Well, I must go now and win the war.

 

Your brother,

Gussie

The next morning, she called Norbert and he asked her if she meant it when she said she’d go to Rome for him. “Yes, I told you I would and I will.” “My lawyer thinks I am crazy to send $150,000 to someone I never even met,” he said. “But it’s Mother’s money, not mine. And she died in the peace of knowing I would keep my word to her. She knew that her boy’s grave would be properly marked.” And Norbert started to cry. “I’m sorry,” he said. “You’d think a man could talk about this and not blubber, wouldn’t you.
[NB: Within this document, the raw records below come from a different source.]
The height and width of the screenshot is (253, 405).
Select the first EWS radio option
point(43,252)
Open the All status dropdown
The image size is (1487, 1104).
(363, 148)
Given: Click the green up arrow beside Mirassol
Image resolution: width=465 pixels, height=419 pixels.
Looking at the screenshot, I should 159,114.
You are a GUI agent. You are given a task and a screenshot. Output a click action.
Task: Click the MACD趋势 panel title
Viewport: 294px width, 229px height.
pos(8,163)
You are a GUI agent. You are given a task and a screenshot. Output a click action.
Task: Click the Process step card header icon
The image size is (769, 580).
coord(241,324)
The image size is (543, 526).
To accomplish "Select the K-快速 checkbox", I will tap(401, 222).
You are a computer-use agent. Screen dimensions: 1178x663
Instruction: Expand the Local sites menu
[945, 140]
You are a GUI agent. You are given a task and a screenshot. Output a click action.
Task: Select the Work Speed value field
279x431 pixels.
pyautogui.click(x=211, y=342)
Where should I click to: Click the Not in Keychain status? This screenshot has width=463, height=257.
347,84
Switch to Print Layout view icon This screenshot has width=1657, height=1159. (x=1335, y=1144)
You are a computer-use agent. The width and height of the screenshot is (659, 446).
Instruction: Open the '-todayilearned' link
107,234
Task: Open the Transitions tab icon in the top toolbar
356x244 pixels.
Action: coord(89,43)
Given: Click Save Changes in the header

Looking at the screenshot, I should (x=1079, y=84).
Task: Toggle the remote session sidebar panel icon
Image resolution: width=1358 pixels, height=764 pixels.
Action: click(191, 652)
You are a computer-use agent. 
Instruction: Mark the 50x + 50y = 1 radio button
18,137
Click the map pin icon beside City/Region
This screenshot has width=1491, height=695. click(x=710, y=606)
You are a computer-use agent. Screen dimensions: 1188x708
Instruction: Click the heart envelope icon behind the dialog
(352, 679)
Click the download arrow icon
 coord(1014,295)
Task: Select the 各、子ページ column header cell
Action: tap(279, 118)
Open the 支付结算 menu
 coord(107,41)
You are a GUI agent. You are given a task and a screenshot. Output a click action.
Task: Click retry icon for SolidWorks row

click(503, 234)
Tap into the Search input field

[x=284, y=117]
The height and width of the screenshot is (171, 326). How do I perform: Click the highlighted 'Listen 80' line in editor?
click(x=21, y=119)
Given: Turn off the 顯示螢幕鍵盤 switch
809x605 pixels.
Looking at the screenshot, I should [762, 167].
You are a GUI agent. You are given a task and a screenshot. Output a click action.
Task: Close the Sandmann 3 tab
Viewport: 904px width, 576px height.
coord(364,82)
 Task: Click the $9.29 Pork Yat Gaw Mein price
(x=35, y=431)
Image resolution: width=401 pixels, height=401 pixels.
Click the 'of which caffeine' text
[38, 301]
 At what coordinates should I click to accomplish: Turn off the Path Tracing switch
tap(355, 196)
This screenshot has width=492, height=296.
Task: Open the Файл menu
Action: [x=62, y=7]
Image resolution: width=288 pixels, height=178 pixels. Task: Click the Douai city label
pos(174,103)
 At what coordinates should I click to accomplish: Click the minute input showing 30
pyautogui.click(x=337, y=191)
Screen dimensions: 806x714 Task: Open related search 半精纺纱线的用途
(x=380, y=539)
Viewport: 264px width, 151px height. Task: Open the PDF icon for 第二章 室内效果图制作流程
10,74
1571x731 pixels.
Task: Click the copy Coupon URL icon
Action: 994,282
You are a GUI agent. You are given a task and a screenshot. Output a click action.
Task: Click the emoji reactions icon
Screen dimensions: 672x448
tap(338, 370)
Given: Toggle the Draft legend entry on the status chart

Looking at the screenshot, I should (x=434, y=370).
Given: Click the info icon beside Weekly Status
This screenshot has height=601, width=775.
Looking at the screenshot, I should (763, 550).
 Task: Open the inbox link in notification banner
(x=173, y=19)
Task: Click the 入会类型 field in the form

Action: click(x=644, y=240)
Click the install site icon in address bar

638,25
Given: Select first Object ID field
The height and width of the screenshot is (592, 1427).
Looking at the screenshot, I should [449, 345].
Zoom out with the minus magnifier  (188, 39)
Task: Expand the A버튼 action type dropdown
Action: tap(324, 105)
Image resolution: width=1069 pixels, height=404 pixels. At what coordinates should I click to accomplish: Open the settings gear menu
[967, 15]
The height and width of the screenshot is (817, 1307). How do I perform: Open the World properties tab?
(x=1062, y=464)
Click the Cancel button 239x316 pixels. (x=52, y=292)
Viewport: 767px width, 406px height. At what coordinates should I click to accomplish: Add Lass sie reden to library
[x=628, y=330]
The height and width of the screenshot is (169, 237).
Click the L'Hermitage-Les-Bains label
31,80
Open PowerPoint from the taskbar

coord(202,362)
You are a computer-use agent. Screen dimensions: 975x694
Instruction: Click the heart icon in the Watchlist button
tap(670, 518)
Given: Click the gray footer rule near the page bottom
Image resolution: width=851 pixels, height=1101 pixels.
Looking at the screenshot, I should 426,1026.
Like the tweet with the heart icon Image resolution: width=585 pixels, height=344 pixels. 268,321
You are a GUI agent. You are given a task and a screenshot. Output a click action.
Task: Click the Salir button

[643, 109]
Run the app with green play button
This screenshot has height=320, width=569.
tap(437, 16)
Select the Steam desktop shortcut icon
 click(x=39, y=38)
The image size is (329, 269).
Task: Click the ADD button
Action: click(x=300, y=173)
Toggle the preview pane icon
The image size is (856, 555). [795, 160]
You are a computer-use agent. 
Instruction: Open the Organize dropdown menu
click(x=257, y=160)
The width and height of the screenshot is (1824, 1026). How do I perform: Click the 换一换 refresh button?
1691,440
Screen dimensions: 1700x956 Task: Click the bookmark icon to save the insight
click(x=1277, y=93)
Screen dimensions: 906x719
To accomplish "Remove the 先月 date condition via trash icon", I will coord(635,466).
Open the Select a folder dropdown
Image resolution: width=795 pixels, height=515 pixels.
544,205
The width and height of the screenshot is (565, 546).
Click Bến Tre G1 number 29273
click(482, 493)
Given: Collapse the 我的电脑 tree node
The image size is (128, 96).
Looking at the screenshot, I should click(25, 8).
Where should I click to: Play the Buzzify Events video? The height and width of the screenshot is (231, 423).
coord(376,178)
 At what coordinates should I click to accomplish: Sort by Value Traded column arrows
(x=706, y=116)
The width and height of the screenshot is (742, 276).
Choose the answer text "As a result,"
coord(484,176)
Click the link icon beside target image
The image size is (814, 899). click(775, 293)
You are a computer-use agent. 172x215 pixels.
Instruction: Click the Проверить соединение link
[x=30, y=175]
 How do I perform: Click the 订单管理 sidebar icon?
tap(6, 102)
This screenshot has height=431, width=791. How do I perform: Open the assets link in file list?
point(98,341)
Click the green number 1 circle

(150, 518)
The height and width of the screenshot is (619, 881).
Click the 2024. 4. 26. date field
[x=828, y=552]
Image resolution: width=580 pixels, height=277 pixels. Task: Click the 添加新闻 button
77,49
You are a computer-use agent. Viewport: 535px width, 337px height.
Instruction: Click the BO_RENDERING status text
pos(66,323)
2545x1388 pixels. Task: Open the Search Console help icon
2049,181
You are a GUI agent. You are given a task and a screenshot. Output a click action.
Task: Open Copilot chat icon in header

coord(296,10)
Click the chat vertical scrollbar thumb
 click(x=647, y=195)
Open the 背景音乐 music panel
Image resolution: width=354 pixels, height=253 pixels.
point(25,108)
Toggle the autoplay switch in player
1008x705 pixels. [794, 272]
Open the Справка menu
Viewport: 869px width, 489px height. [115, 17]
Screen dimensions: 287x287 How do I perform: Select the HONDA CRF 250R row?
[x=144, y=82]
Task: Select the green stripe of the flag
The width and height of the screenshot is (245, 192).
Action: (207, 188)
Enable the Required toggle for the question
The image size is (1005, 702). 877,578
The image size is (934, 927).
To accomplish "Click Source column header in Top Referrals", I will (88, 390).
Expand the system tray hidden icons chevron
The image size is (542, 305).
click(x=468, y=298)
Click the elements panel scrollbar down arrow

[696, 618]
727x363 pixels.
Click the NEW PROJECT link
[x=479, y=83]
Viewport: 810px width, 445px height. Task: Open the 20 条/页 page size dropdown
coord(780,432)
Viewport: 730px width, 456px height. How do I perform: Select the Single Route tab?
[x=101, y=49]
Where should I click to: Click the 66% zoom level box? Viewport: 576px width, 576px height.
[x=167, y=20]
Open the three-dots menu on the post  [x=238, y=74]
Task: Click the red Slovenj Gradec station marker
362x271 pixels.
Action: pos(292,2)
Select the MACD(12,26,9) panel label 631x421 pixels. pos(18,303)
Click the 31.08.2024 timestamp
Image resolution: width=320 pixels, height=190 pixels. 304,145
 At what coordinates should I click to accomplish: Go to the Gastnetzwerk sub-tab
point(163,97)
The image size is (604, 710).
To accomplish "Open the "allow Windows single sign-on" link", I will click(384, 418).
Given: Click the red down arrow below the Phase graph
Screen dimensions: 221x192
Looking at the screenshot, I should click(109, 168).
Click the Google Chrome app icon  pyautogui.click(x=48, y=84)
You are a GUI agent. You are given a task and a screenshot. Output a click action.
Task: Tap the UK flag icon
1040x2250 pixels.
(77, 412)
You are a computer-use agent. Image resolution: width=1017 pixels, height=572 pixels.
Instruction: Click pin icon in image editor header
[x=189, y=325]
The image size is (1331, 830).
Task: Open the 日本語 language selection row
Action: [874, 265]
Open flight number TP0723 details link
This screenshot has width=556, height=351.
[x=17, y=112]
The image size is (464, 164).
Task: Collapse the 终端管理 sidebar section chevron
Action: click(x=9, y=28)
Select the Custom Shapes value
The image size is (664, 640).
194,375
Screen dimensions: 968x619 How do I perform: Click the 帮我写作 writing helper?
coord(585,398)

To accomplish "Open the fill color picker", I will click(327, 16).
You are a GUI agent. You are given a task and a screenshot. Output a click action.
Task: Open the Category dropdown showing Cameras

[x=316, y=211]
I mean it was sixty years ago. Jesus.” He gave his nose a honk. “He was just a great kid. A great great kid. He got all the bad luck, I got all the good.” He told her he had once performed in the circus, shooting a lighted cigarette out of the mouth of a lady acrobat as she swung on a trapeze and him with his back to her, aiming the rifle over his shoulder, a small rearview mirror attached to his glassses, and later in the show he was wrapped in chains, wrists handcuffed, ankles strapped, and thrown in a tank full of piranhas that went into a feeding frenzy when he dropped in. And then it came out that the rifle shot blanks and the lighted cigarette had a small explosive device in the tip and there were no piranhas, just ordinary minnows and the frothy water was caused by the carbonated crystals in his pants. “A mob was waiting in the dark as we took down the tent that Sunday night, and I had to be smuggled out in a crate marked DANGEROUS SNAKES with two big pythons who were busy swallowing rats. When you escape lynching, everything that happens afterward is a Bonus. I’ve had a good life. No regrets. Just this one. I never fixed up my brother’s grave. I’m counting on you, kid.”